A Case of Lysozyme Nephropathy During the Treatment of Prostate Cancer

Lysozyme nephropathy is a rare cause of acute tubular injury observed in patients with hematologic malignancies, especially chronic myelomonocytic leukemia (CMML) and acute myelomonocytic leukemia. Excess lysozyme production associated with malignancy can lead to acute kidney injury and proteinuria. Lysozyme freely filters through the glomerulus and is reabsorbed by the proximal tubular epithelium. While this occurs at physiologically low levels, excessive reabsorption of lysozyme causes toxic acute tubular injury.

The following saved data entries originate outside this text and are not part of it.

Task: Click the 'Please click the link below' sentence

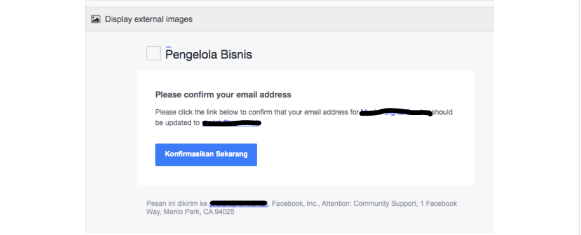Action: pyautogui.click(x=257, y=112)

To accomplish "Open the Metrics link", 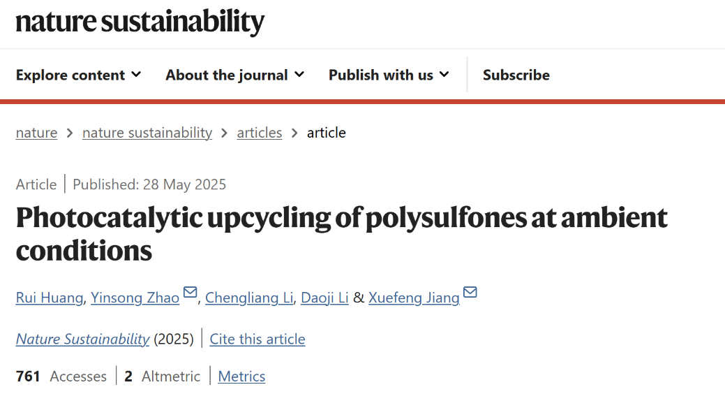I will [241, 376].
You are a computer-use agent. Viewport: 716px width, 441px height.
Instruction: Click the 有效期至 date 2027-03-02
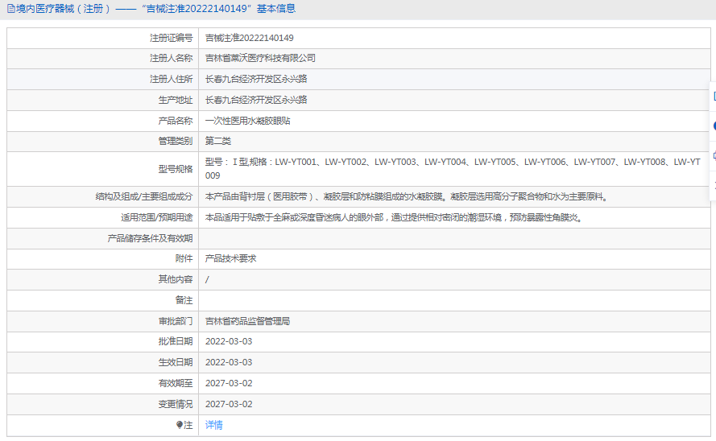pos(229,383)
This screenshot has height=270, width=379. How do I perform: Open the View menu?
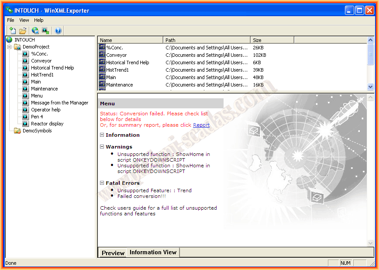[24, 20]
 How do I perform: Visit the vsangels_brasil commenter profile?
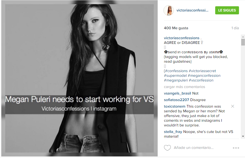click(x=177, y=93)
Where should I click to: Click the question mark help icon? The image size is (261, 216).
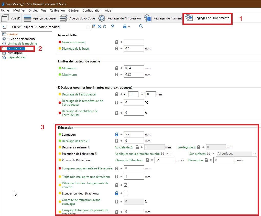113,26
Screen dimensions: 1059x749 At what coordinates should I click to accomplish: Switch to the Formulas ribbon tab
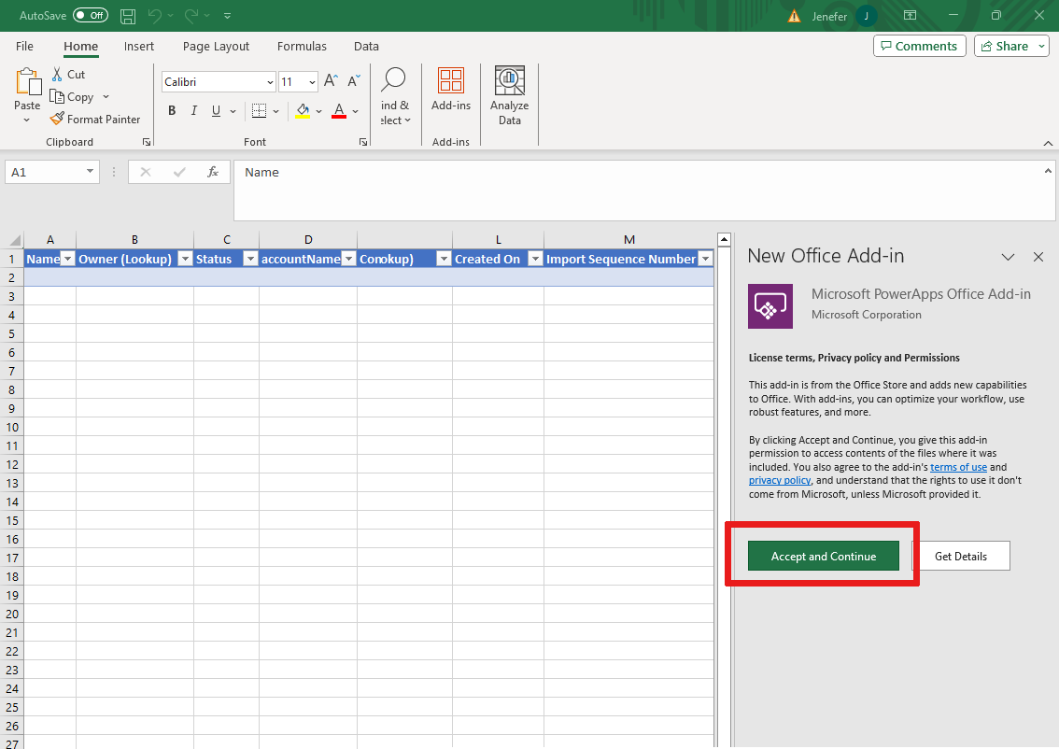(x=302, y=46)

A man in his 80s was diagnosed with prostate cancer in year X-3 and started treatment by using abiraterone and prednisolone.Year X-1, he was consulted to hematology due to leukocytosis and thrombocytosis, and was monitored for suspected chronic myelomonocytic leukemia (CMML). Year X-2month, he was admitted to the ER due to an altered mental status and hospitalized urgently. After admission, the patient experienced ventricular tachycardia (VT) leading to temporary cardiac arrest. He was diagnosed with Torsades de Pointes (TdP) due to hypokalemia and hypomagnesemia. Hypokalemia was also considered a potential effect of abiraterone, leading to discontinuation of oral medication. Prednisolone was also tapered off and discontinued. Year X-1month, the patient was referred to nephrology due to AKI. Renal biopsy was performed and renal pathology showed interstitial nephritis.

Cellular infiltration is observed throughout nearly the whole interstitium, with extensive atrophic tubules. Numerous granular deposits are seen primarily in the proximal tubules, distributed relatively uniformly within the cytoplasm. Based on the distribution pattern of granules observed in the renal tubules and the patient's medical history, we diagnosed the patient with lysozyme nephropathy. Steroid treatment was initiated, and the patient’s kidney function improved rapidly. The lysozyme nephropathy is thought to become apparent after the steroids are discontinued.